Every day, George and Judi face their grief with remarkable bravery. They refuse to let sorrow define them, choosing instead to honor Missie’s spirit in ways both big and small. Whether through the whimsical Hello Kitty decorations, a nod to Missie’s favorite character, or by carrying her love and generosity forward, they embody courage. Each new connection they make, each moment of kindness shared, is a choice to celebrate their daughter’s memory by spreading the giving spirit she brought to the lives she encountered during her life.

“Somewhere over the rainbow, bluebirds fly. Birds fly over the rainbow— why, then, oh why can’t I?”

Continuing along the yellow brick road, I found myself in Port St. Lucie, where my next visit was with Jessica Gholston, the mother of Dominick, my heart donor. She was delighted by the visit, inviting me to stay and attend her church the following day. Jessica’s friends- Frank, Kristina, Brian, and Tracey — have become her pillars of strength as she navigates life without Dominick. Each of them has experienced their own grief, and together they support one another, walking the difficult path that the loss of a loved one brings.

Dominick’s death, four and a half years ago, shattered Jessica’s world. While his heart saved me and his organs helped save others, Jessica’s heart remains broken. Her search for healing brought her to Christ Fellowship Church, where her friends have surrounded her with love and understanding.

“Somewhere over the rainbow, bluebirds fly. Birds fly over the rainbow- why, then, oh why can’t I?”

On Sunday, I joined Jessica at Christ Fellowship, a South Florida megachurch that felt like the Emerald City itself. With 30,000 parishioners each Sunday, the atmosphere was electric, resembling a major sports event. There were live animals, camels, goats, and donkeys referencing Jesus’s birth in a manger. There were cookies, and a café that rivaled Starbucks. The service combined live performers with on-screen dramatic storytelling, before the Wizard- like pastor Todd Mullins shared the message that Jesus was born to build relationships and take away sadness.

> [STATED GOAL] Revise everything from "Continuing along the" down to "loved one brings." in the passage on the donor families, putting "thrilled" in place of "delighted". The entries have no connection to the passage on the donor families.

> [MATERIAL]
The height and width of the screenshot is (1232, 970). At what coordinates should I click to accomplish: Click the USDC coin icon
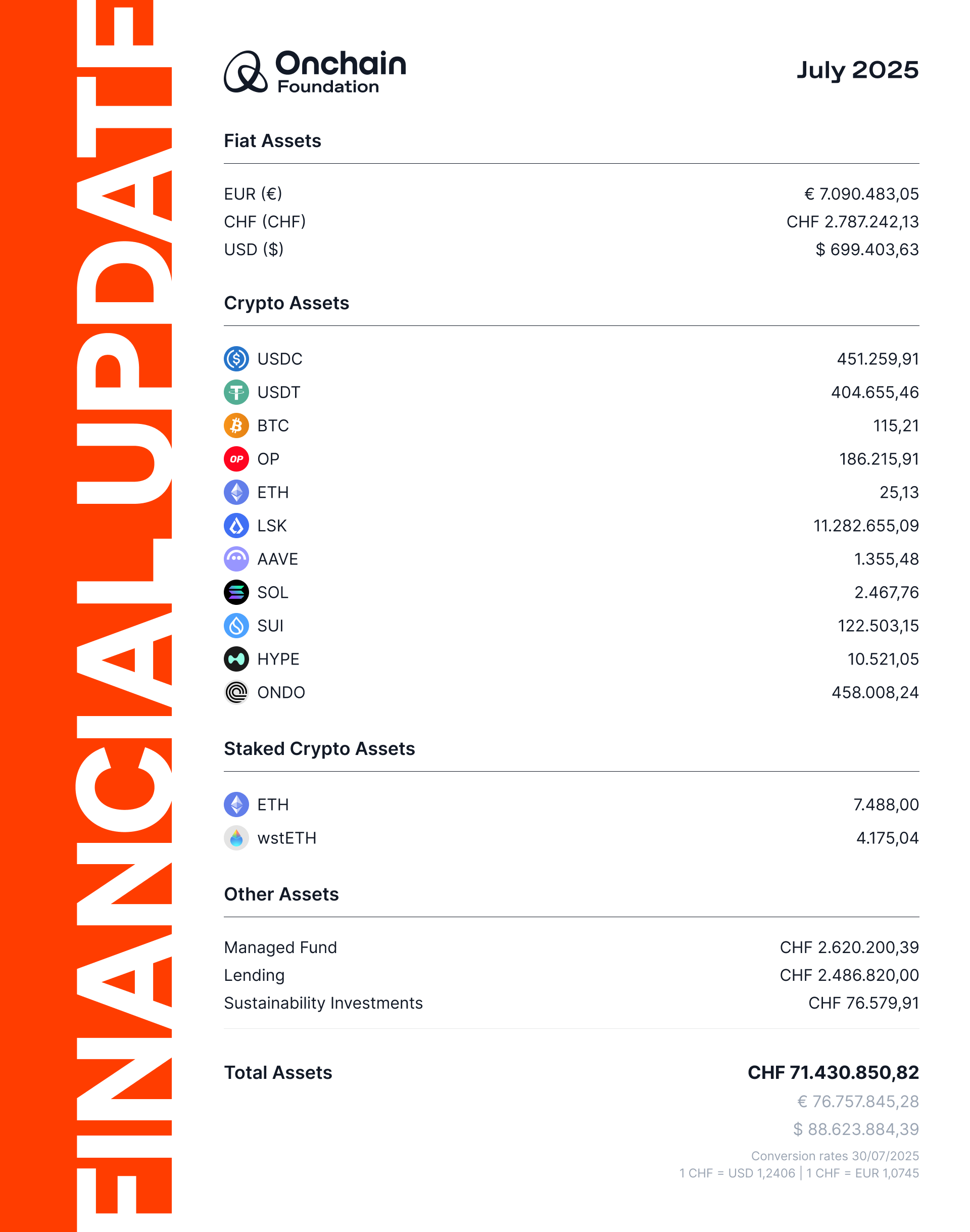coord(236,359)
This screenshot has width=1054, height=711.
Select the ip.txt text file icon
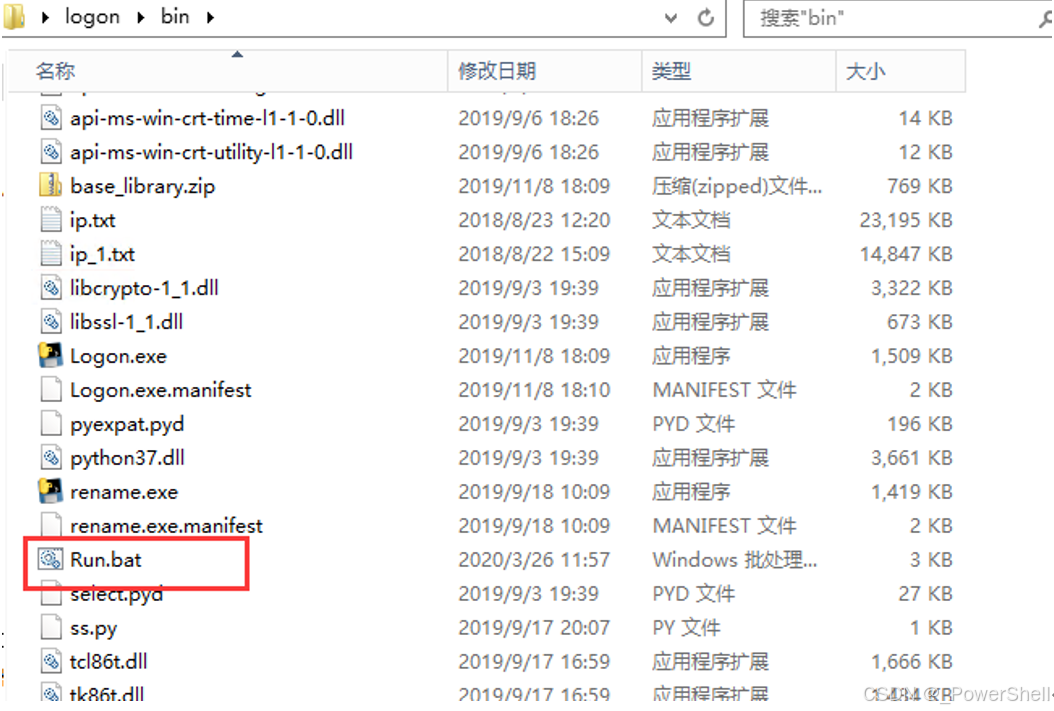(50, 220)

> [SOLUTION FOR THIS EXERCISE]
Continuing along the yellow brick road, I found myself in Port St. Lucie, where my next visit was with Jessica Gholston, the mother of Dominick, my heart donor. She was thrilled by the visit, inviting me to stay and attend her church the following day. Jessica’s friends- Frank, Kristina, Brian, and Tracey — have become her pillars of strength as she navigates life without Dominick. Each of them has experienced their own grief, and together they support one another, walking the difficult path that the loss of a loved one brings.